Most people have never heard of myostatin, and I would venture to say most doctors are not familiar with their importance in fat and muscle regulation either. It's a fascinating growth factor protein that actually controls how your body stores fat and grows muscle. The higher the amounts of myostatin in you have the more fat you will accumulate, and the less muscle mass you will be able to preserve.
In extreme cases animals and even sometime humans are born with a mutation in the gene that produces myostatin, this results in extreme muscle growth, and little to no fat accumulation. Seeing the dramatic effect of having no myostatin at all, most of us would agree that a complete deficiency might not be the best thing for us. But, we can also be assured that too much will keep us trapped in the Downward Cycle of Aging.

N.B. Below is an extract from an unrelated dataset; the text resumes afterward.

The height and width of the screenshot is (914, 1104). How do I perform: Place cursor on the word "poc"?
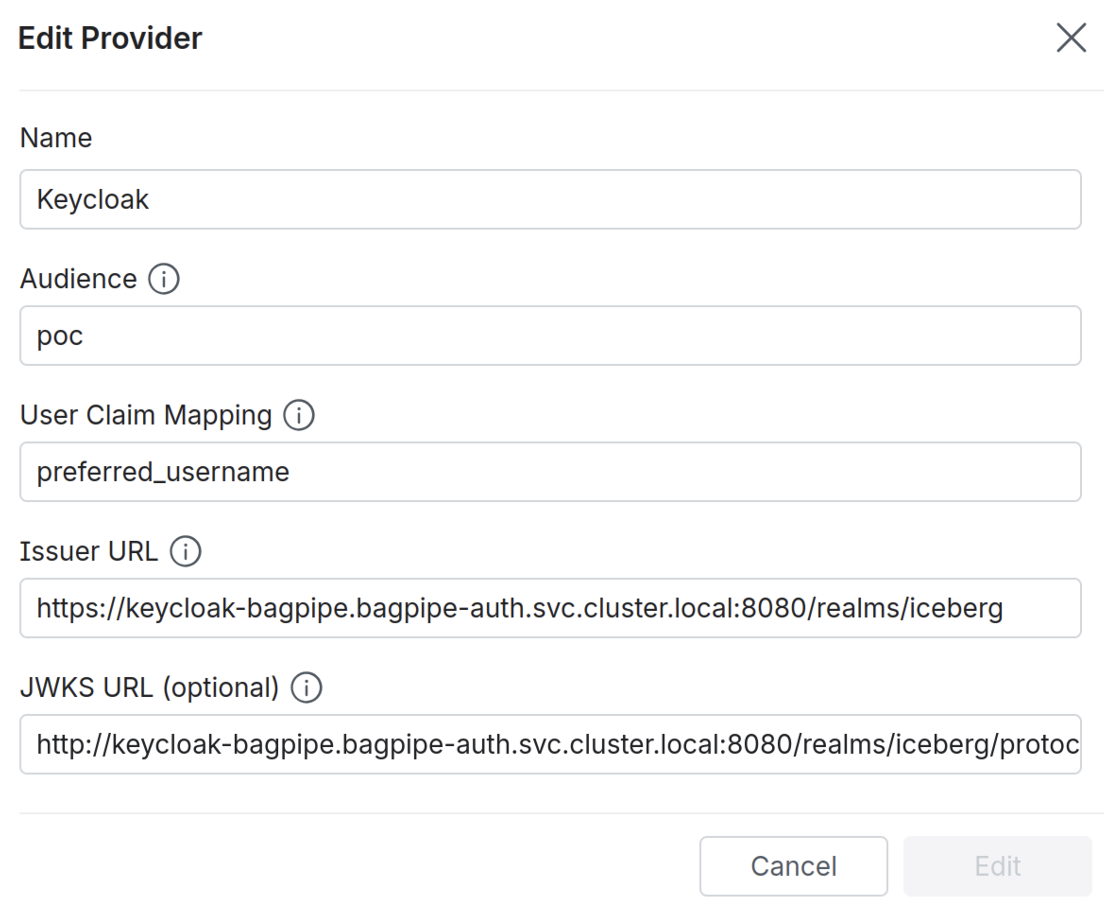pos(60,336)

As we already know, as we age our GH levels start to drop, but what you probably didn't know is that Growth Hormone actually inhibits myostatin production. So, as your growth hormone levels drop, you myostatin levels rise, thus making it impossible for you to stop the accumulation of fat around your midsection or the wasting away of your muscle.
So, how do we stop this terrible imbalance from occurring? We make sure our GH Levels Don't Drop! I know what your thinking, "Oh, its that simple you say, just let me think happy thoughts and my GH won't diminish", and I get your point. It is sounds pretty easy, but HOW exactly do we do it?
In a study published in the International SportsMed Journal mentioned two ways to increase Growth Hormone, thus helping take back control of your body and health. And, I am going to go ahead and add a third mentioned in several other publications.
1.) Hormone Replacement Therapy
They demonstrated that administering rGH (recumbent Growth hormone) significantly increased lean body mass, endurance, performance, and decreased body fat. This may be linked to the fact that rGH reduced myostatin over 31%
Growth Hormone Replacement. This is a standard treatment for adult growth hormone deficiency. Replacing your GH with bioidentical hormones is a great way to inhibit myostatin, and increase your muscle, while losing fat.
2.) Intense Exercise
The Journal showed that only intense exercise was effective at increase GH levels in aging men and women. They showed that Intense Strength training (using heavy weights, for minimal reps) was 425% more effective at increasing GH production than lower weights at high reps.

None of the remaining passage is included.